In a handful of cases, SegmentBufferWriter#flush has been observed to fail with an ISE without any other part of the system behaving incorrectly or suspiciously. This problem was reported before (
OAK-6452) but we were unable to reproduce it.
I investigated further and was able to reproduce the problem reliably in a test case. The trick is to craft a record of a very specific length that fools the SegmentBufferWriter into believing that it has enough space to store the record, even if the record consumes all the available space in the buffer, including the space reserved for the segment header. This is the reason why no call to SegmentBufferWriter#prepare fails, but calls to SegmentBufferWriter#flush do.

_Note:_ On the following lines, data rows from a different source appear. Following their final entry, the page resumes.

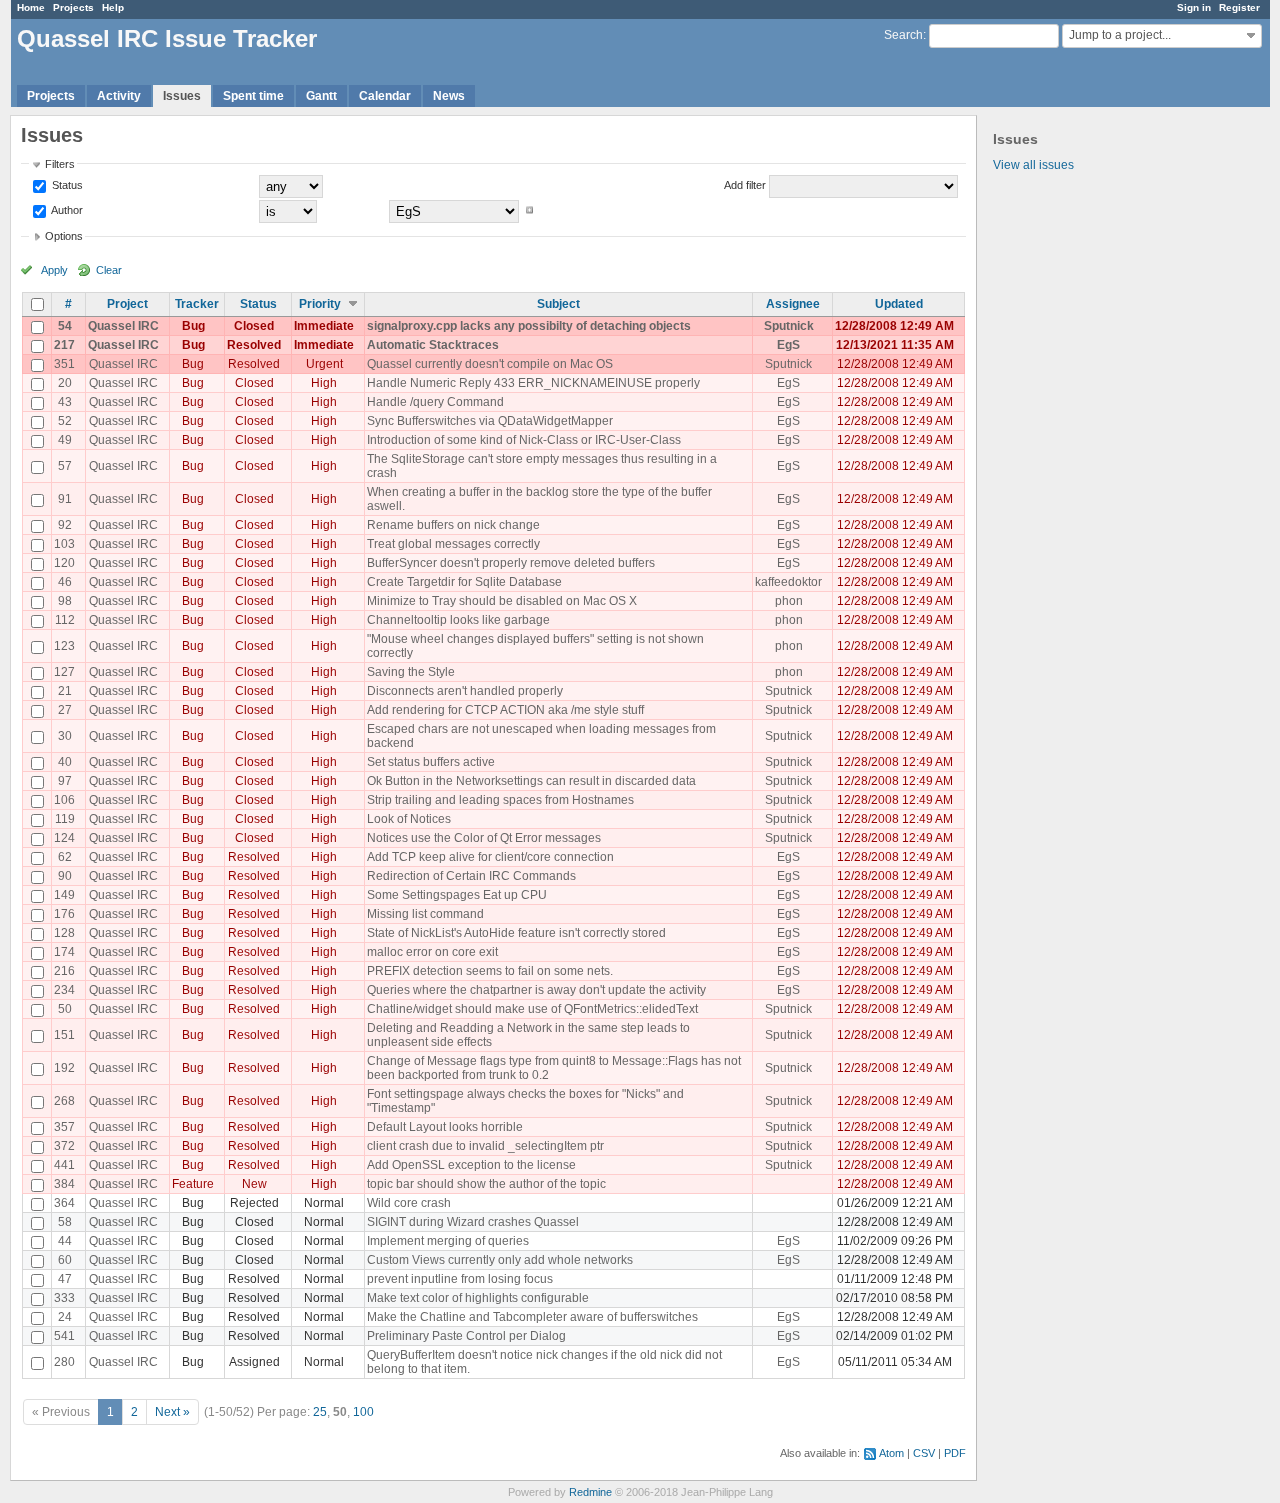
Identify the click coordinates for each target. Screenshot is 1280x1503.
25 (320, 1412)
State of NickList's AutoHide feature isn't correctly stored (516, 933)
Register (1239, 7)
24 (65, 1317)
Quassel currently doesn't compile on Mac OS (490, 364)
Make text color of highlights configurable (478, 1298)
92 (65, 525)
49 (65, 440)
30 (65, 736)
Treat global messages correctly (453, 544)
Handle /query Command (435, 402)
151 (64, 1035)
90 (65, 876)
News (449, 96)
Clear (109, 270)
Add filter (745, 185)
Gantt (321, 96)
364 (64, 1203)
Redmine (590, 1492)
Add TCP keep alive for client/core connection (490, 857)
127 (64, 672)
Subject (558, 304)
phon (789, 601)
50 (65, 1009)
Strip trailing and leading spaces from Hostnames (500, 800)
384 (64, 1184)
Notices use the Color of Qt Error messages (484, 838)
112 (65, 620)
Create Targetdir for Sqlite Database (464, 582)
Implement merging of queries (448, 1241)
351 (64, 364)
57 (65, 466)
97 (65, 781)
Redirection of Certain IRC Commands (471, 876)
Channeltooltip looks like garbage (458, 620)
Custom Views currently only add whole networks (500, 1260)
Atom (891, 1453)
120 (64, 563)
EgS (788, 345)
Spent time (253, 96)
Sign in (1194, 7)
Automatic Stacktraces (433, 345)
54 (65, 326)
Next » (172, 1412)
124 (64, 838)
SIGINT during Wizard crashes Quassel (473, 1222)
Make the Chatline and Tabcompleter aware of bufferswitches (532, 1317)
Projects (73, 7)
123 (64, 646)
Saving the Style (411, 672)
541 (64, 1336)
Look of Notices (409, 819)
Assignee (793, 304)
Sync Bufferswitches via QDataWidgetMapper (490, 421)
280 (64, 1362)
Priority (320, 304)
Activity (119, 96)
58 (65, 1222)
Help (113, 7)
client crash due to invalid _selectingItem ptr (485, 1146)
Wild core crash (409, 1203)
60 (65, 1260)
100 (363, 1412)
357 (64, 1127)
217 (64, 345)
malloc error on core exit (432, 952)
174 (64, 952)
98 (65, 601)
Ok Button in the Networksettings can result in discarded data (531, 781)
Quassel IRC (123, 326)
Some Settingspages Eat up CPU (457, 895)
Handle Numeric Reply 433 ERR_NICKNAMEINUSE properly (533, 383)
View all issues (1033, 165)
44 (65, 1241)
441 (64, 1165)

The attached test case executes the following steps.
- The test creates a new SegmentBufferWriter. The buffer is fresh, but it is immediately populated with the segment info, which is 38 bytes long. The size of the segment info is aligned to 40 bytes, so at the end of the initialization the segment contains 40 bytes of record data. Please note that at this point in time the buffer is not marked as dirty.

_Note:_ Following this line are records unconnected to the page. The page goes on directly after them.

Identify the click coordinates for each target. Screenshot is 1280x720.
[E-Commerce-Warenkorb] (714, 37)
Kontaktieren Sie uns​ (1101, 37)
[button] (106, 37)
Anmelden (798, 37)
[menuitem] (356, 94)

- The test prepares space for a block record of 262101 bytes, which is aligned to 262104 bytes. The code in in prepare() figures out that adding this record to the current segment would exceed the maximum size of 262144 bytes, so it flushes the current segment.
- The flush operation is skipped because the buffer is not dirty yet. The segment is not flushed.
- The code in prepare() resumes execution. Trusting that it's working on a fresh segment, big enough to contain the new record, prepare() updates the state of the SegmentBufferWriter. In particular, length is set to exactly 262144 and position to 0. Even if the record consumes all the available space in the buffer, prepare() is happy to go on because position remains nonnegative.
- The test flushes the SegmentBufferWriter. When the size of the resulting segment is computed, the size of the segment header is added to the size of the records. The size of the records is 262144 bytes, which is exactly the segment maximum size, and adding the size of the segment header obviously exceeds the maximum size for a segment. At this point, flush() fails with an ISE.